Avusturya imparatoriçesi Sisi'yi bir 10 Eylül günü Luigi Lucheni öldürmüştü. 2003'te yine bir 10 Eylül günü İsveç dışişleri bakanı Anna Lindh'e Mijailo Mijailoviç suikast yaptı. Yugoslav içişleri bakanı Draşkoviç'i Alija Alijagiç, Üzeyir Garih'i Yener Yermez öldürdü. Ama misalen Garih'in 11 bıçak darbesiyle öldürülmesini dikkate alırsak bu isimlerin kafiyeli olmasının tesadüf olmayabileceği de düşünülebilir.
Düşünceyi, erdemleri, kültürü önemsemeden bir toplum ilerleyemez. Bunları savunacak internet yayıncıları, komedyenler, üst seviyede oyuncular yetiştiremedik. Üst seviyede sinema filmleri üretemiyoruz.
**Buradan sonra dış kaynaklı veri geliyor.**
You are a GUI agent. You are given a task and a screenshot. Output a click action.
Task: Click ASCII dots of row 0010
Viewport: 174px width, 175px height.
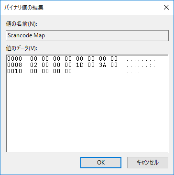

Uluslararası yemek zincirleriyle, kahve zincirleriyle rekabet edecek markalar oluşturamadık, vesaire... Etraf zebânı muvâfık, nihâdı münâfık kimselerle dolu. Kültürü dert edinmeyen bir yapının muhafazakarlığından bahsedilebilir mi Allahaşkına? Muhafazakar kimdir? Şahsi menfaatinden üstün tuttuğu birtakım değerleri muhafaza etmeye çalışan kimsedir. Denize rahatça girebilmek için yat alan bir mebus muhafazakar değildir efendim.
İncek'te bir üniversiteyi ziyaret ettik. Çok çirkin fakülte binaları yapılmış. Bu kadar imkan kullanılarak oluşturulan kampüsün estetik bir yönü yok. Pamukova Merkez İlkokulu'nun 1940'lı yıllardaki fotoğrafını bulup inceleyiniz. Ne kadar da güzel bir binadır. Bugün binalar gibi insanlar da bozulmuştur. Eskinin ilk mektep öğretmenlerinin şahsiyeti bugünkü çoğu akademisyende yoktur. Depremin üçüncü gününde televizyon ekranlarında gülmek de nedir? Bizim hocalarımız ciddi ve şahsiyetli adamlardı. Sina Akşin, Ruşen Keleş, Mümtaz Soysal, Cahit Emre, Turgut Tan fakülte birinci sınıfta okuyan öğrenciler odalarını ziyaret ettiğinde hoş geldiniz, buyrun diye hitap eden kimselerdi.
Pamukova'daki ilkokuldan bahsediyorduk. Muhafaza edememişiz. Bir şehirde böyle binalar mevcutsa üniversitelere tahsis edilebilir. Misalen Sinop Jandarma Alay Komutanlığı binası veya tarihi PTT binası Sinop Üniversitesi'ne verilebilir.